Challenge: Convert the material below into a JSON list of strings, one string for each line, with blank lines omitted.

(Material contained in a dataset)
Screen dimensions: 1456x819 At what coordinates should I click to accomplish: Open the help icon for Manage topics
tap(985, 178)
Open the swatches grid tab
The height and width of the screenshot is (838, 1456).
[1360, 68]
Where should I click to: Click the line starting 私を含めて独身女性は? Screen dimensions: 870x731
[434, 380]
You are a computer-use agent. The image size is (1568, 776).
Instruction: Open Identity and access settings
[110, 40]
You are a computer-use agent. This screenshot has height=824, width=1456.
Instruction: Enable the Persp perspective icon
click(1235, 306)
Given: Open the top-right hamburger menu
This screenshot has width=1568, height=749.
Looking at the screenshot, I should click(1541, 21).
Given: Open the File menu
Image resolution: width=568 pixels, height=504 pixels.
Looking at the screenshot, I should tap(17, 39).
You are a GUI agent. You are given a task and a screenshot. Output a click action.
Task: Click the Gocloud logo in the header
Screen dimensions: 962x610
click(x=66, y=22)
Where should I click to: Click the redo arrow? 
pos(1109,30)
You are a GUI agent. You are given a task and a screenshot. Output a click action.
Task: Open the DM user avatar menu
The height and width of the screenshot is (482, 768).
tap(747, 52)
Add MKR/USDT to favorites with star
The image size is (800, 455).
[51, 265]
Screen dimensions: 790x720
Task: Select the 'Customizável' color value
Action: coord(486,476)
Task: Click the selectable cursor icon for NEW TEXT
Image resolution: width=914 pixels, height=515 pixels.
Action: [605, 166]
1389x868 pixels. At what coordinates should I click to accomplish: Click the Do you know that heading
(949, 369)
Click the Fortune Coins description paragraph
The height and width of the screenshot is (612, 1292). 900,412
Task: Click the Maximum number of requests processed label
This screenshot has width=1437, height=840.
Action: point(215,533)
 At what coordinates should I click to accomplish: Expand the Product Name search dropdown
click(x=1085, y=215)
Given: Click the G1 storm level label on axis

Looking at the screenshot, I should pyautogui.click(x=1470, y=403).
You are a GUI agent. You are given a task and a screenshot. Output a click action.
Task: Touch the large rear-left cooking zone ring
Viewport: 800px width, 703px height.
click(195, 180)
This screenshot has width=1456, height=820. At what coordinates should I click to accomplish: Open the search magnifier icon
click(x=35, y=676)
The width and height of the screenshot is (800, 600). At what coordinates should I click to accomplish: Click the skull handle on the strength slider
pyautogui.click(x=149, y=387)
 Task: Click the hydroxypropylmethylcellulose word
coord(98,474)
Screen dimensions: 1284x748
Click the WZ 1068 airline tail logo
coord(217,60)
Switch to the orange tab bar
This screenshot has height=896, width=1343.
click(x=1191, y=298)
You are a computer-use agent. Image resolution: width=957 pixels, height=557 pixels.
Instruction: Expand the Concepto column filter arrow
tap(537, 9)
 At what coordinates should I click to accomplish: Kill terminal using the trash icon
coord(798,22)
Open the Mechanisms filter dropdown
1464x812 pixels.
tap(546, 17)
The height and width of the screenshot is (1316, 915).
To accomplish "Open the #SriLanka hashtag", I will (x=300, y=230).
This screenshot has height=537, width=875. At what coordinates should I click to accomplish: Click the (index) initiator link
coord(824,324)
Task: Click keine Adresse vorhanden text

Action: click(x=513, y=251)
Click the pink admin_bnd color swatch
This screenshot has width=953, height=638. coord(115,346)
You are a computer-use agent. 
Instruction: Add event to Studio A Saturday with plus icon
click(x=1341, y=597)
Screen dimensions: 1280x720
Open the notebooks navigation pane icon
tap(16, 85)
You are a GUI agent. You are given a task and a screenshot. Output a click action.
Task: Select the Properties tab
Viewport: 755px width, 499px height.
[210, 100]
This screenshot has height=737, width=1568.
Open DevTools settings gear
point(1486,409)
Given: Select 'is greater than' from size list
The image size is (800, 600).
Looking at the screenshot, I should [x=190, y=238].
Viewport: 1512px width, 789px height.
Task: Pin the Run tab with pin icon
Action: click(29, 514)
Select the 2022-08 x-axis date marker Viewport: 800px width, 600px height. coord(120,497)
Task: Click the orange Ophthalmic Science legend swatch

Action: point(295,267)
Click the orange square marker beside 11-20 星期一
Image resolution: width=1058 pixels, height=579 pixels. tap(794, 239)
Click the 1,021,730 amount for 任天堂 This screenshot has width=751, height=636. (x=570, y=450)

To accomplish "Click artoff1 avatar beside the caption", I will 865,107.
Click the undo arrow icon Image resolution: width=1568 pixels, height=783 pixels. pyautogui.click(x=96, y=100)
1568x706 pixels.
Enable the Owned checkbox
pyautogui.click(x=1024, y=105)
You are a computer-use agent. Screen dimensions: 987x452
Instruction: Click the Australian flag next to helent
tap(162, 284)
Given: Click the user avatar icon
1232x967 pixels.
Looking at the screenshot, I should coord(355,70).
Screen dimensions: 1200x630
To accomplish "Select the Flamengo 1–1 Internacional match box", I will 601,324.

Answer to this task:
[
  "Screen dimensions: 1456x819 At what coordinates should I click to accomplish: Open the help icon for Manage topics",
  "tap(985, 178)",
  "Open the swatches grid tab",
  "The height and width of the screenshot is (838, 1456).",
  "[1360, 68]",
  "Where should I click to: Click the line starting 私を含めて独身女性は? Screen dimensions: 870x731",
  "[434, 380]",
  "You are a computer-use agent. The image size is (1568, 776).",
  "Instruction: Open Identity and access settings",
  "[110, 40]",
  "You are a computer-use agent. This screenshot has height=824, width=1456.",
  "Instruction: Enable the Persp perspective icon",
  "click(1235, 306)",
  "Given: Open the top-right hamburger menu",
  "This screenshot has width=1568, height=749.",
  "Looking at the screenshot, I should click(1541, 21).",
  "Given: Open the File menu",
  "Image resolution: width=568 pixels, height=504 pixels.",
  "Looking at the screenshot, I should tap(17, 39).",
  "You are a GUI agent. You are given a task and a screenshot. Output a click action.",
  "Task: Click the Gocloud logo in the header",
  "Screen dimensions: 962x610",
  "click(x=66, y=22)",
  "Where should I click to: Click the redo arrow? ",
  "pos(1109,30)",
  "You are a GUI agent. You are given a task and a screenshot. Output a click action.",
  "Task: Open the DM user avatar menu",
  "The height and width of the screenshot is (482, 768).",
  "tap(747, 52)",
  "Add MKR/USDT to favorites with star",
  "The image size is (800, 455).",
  "[51, 265]",
  "Screen dimensions: 790x720",
  "Task: Select the 'Customizável' color value",
  "Action: coord(486,476)",
  "Task: Click the selectable cursor icon for NEW TEXT",
  "Image resolution: width=914 pixels, height=515 pixels.",
  "Action: [605, 166]",
  "1389x868 pixels. At what coordinates should I click to accomplish: Click the Do you know that heading",
  "(949, 369)",
  "Click the Fortune Coins description paragraph",
  "The height and width of the screenshot is (612, 1292). 900,412",
  "Task: Click the Maximum number of requests processed label",
  "This screenshot has width=1437, height=840.",
  "Action: point(215,533)",
  " At what coordinates should I click to accomplish: Expand the Product Name search dropdown",
  "click(x=1085, y=215)",
  "Given: Click the G1 storm level label on axis",
  "Looking at the screenshot, I should pyautogui.click(x=1470, y=403).",
  "You are a GUI agent. You are given a task and a screenshot. Output a click action.",
  "Task: Touch the large rear-left cooking zone ring",
  "Viewport: 800px width, 703px height.",
  "click(195, 180)",
  "This screenshot has width=1456, height=820. At what coordinates should I click to accomplish: Open the search magnifier icon",
  "click(x=35, y=676)",
  "The width and height of the screenshot is (800, 600). At what coordinates should I click to accomplish: Click the skull handle on the strength slider",
  "pyautogui.click(x=149, y=387)",
  " Task: Click the hydroxypropylmethylcellulose word",
  "coord(98,474)",
  "Screen dimensions: 1284x748",
  "Click the WZ 1068 airline tail logo",
  "coord(217,60)",
  "Switch to the orange tab bar",
  "This screenshot has height=896, width=1343.",
  "click(x=1191, y=298)",
  "You are a computer-use agent. Image resolution: width=957 pixels, height=557 pixels.",
  "Instruction: Expand the Concepto column filter arrow",
  "tap(537, 9)",
  " At what coordinates should I click to accomplish: Kill terminal using the trash icon",
  "coord(798,22)",
  "Open the Mechanisms filter dropdown",
  "1464x812 pixels.",
  "tap(546, 17)",
  "The height and width of the screenshot is (1316, 915).",
  "To accomplish \"Open the #SriLanka hashtag\", I will (x=300, y=230).",
  "This screenshot has height=537, width=875. At what coordinates should I click to accomplish: Click the (index) initiator link",
  "coord(824,324)",
  "Task: Click keine Adresse vorhanden text",
  "Action: click(x=513, y=251)",
  "Click the pink admin_bnd color swatch",
  "This screenshot has width=953, height=638. coord(115,346)",
  "You are a computer-use agent. ",
  "Instruction: Add event to Studio A Saturday with plus icon",
  "click(x=1341, y=597)",
  "Screen dimensions: 1280x720",
  "Open the notebooks navigation pane icon",
  "tap(16, 85)",
  "You are a GUI agent. You are given a task and a screenshot. Output a click action.",
  "Task: Select the Properties tab",
  "Viewport: 755px width, 499px height.",
  "[210, 100]",
  "This screenshot has height=737, width=1568.",
  "Open DevTools settings gear",
  "point(1486,409)",
  "Given: Select 'is greater than' from size list",
  "The image size is (800, 600).",
  "Looking at the screenshot, I should [x=190, y=238].",
  "Viewport: 1512px width, 789px height.",
  "Task: Pin the Run tab with pin icon",
  "Action: click(29, 514)",
  "Select the 2022-08 x-axis date marker Viewport: 800px width, 600px height. coord(120,497)",
  "Task: Click the orange Ophthalmic Science legend swatch",
  "Action: point(295,267)",
  "Click the orange square marker beside 11-20 星期一",
  "Image resolution: width=1058 pixels, height=579 pixels. tap(794, 239)",
  "Click the 1,021,730 amount for 任天堂 This screenshot has width=751, height=636. (x=570, y=450)",
  "To accomplish \"Click artoff1 avatar beside the caption\", I will 865,107.",
  "Click the undo arrow icon Image resolution: width=1568 pixels, height=783 pixels. pyautogui.click(x=96, y=100)",
  "1568x706 pixels.",
  "Enable the Owned checkbox",
  "pyautogui.click(x=1024, y=105)",
  "You are a computer-use agent. Screen dimensions: 987x452",
  "Instruction: Click the Australian flag next to helent",
  "tap(162, 284)",
  "Given: Click the user avatar icon",
  "1232x967 pixels.",
  "Looking at the screenshot, I should coord(355,70).",
  "Screen dimensions: 1200x630",
  "To accomplish \"Select the Flamengo 1–1 Internacional match box\", I will 601,324."
]